▶ _INSTRUCTIONS TO FOLLOW_
Exclude the pictures and reproduce exactly the lines that run from the one holding "Where should I click to: Click the Organic" to the end of the entries below.

▶ _DATA FOR THE TASK_
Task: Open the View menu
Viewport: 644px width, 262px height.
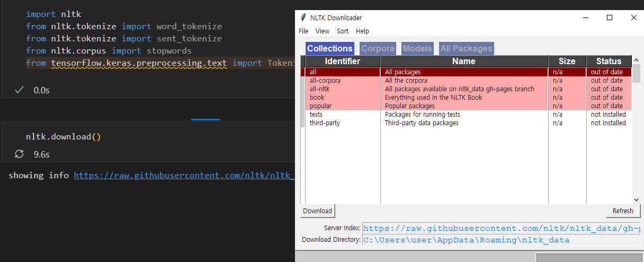Action: click(323, 31)
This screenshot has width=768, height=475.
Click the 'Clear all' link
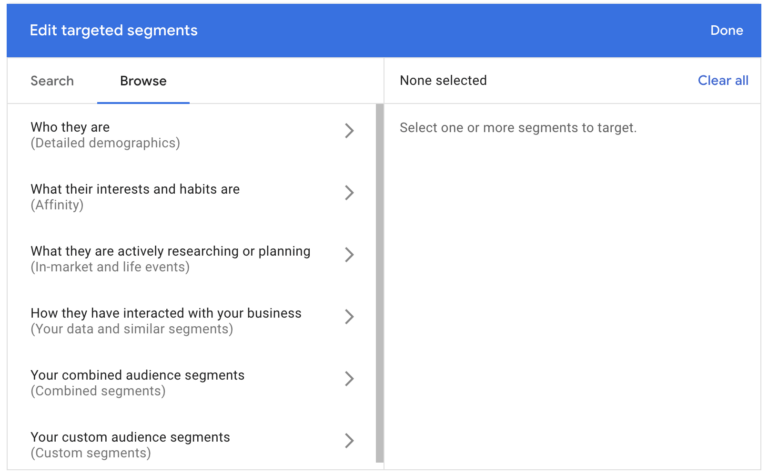point(722,81)
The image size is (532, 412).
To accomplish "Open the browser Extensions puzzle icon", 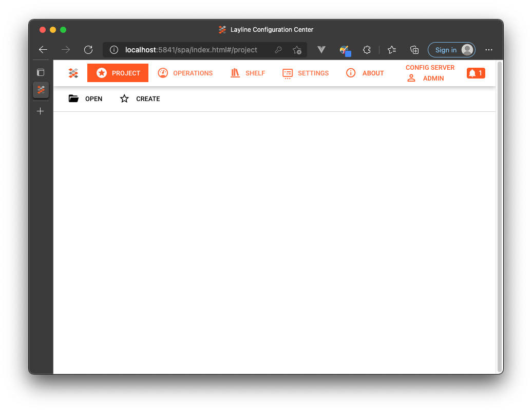I will [x=367, y=50].
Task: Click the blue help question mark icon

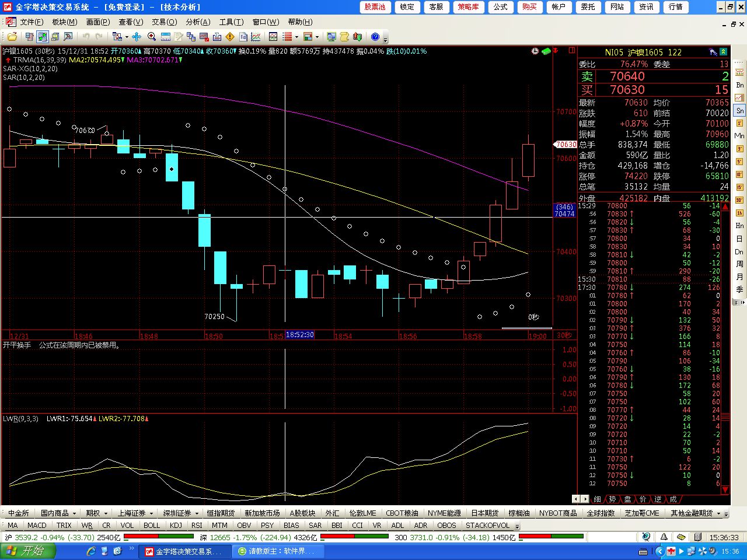Action: [x=375, y=37]
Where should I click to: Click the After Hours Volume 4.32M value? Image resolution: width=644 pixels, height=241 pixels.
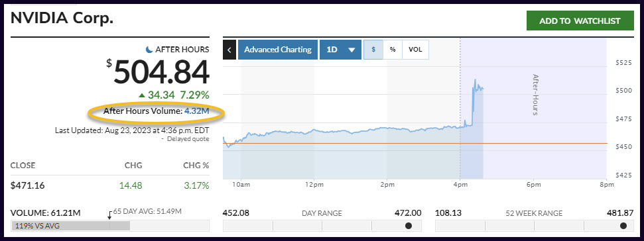pos(197,111)
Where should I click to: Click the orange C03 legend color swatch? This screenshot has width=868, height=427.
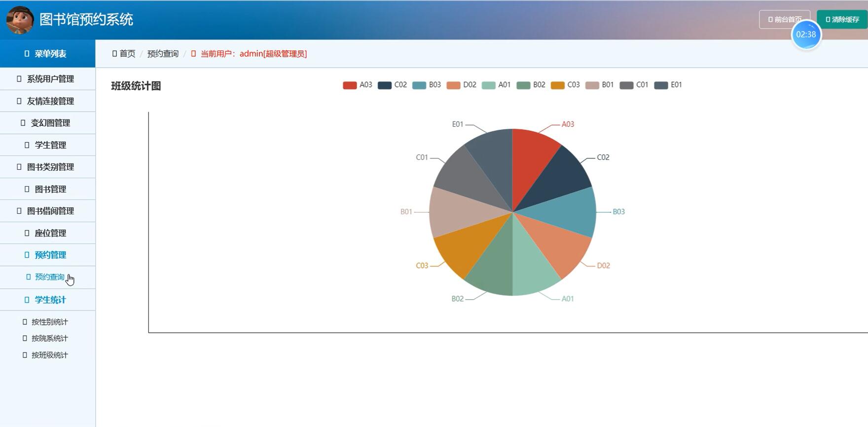[557, 85]
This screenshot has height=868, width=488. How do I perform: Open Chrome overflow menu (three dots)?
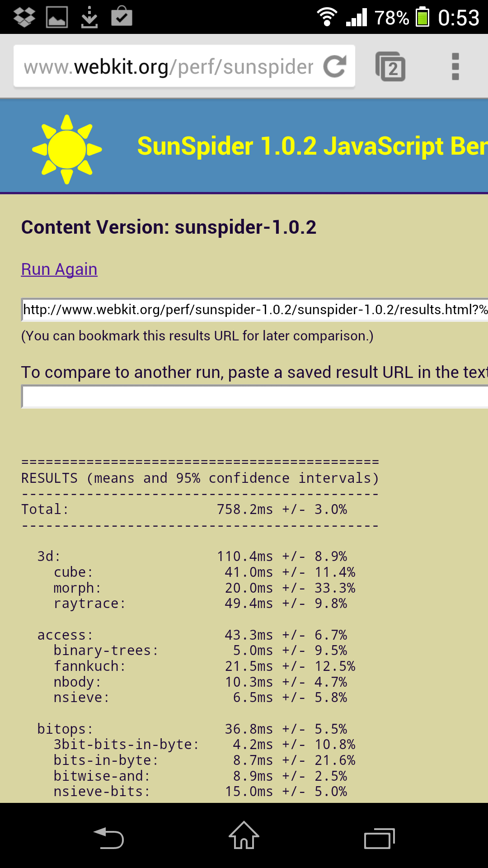[455, 67]
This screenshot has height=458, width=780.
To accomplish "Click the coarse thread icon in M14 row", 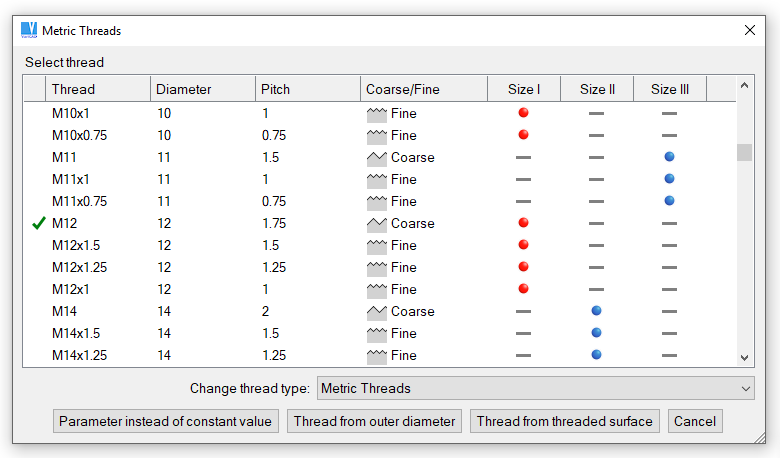I will pos(377,312).

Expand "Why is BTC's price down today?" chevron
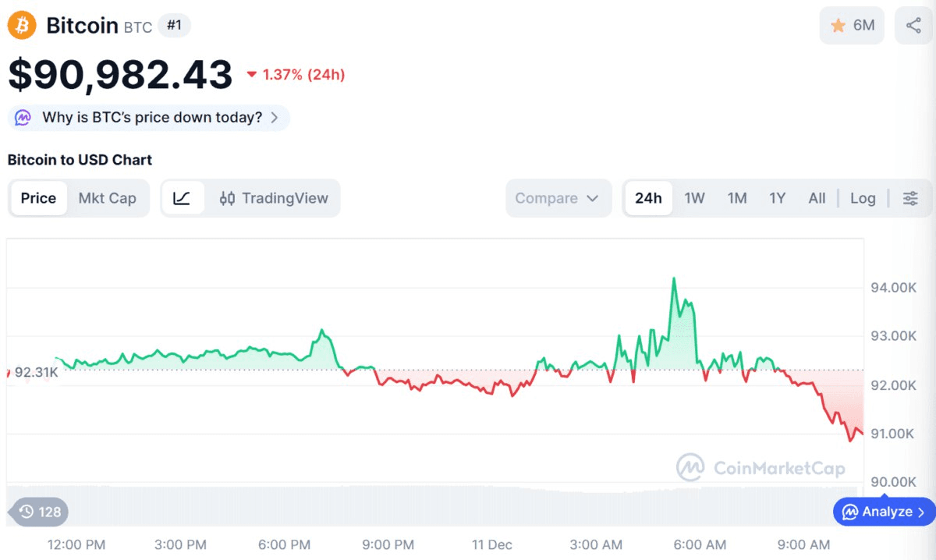275,118
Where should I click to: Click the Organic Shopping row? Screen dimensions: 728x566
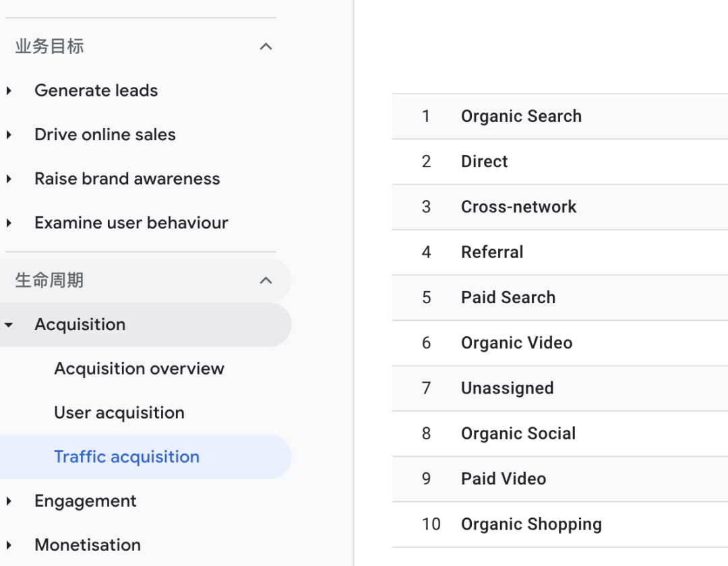[x=531, y=524]
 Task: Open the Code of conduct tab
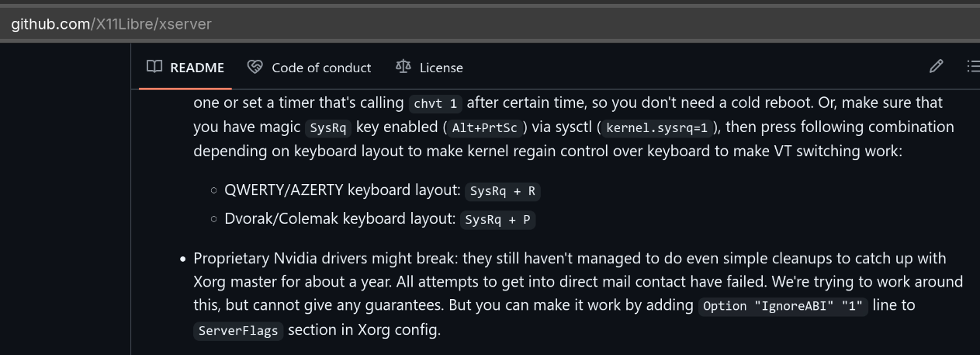click(309, 68)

▶ _TASK RESPONSE_
Where should I click to: Click the Organic Shopping row? Screen dimensions: 728x566
[x=531, y=524]
 Task: Open the Code of conduct tab
click(309, 68)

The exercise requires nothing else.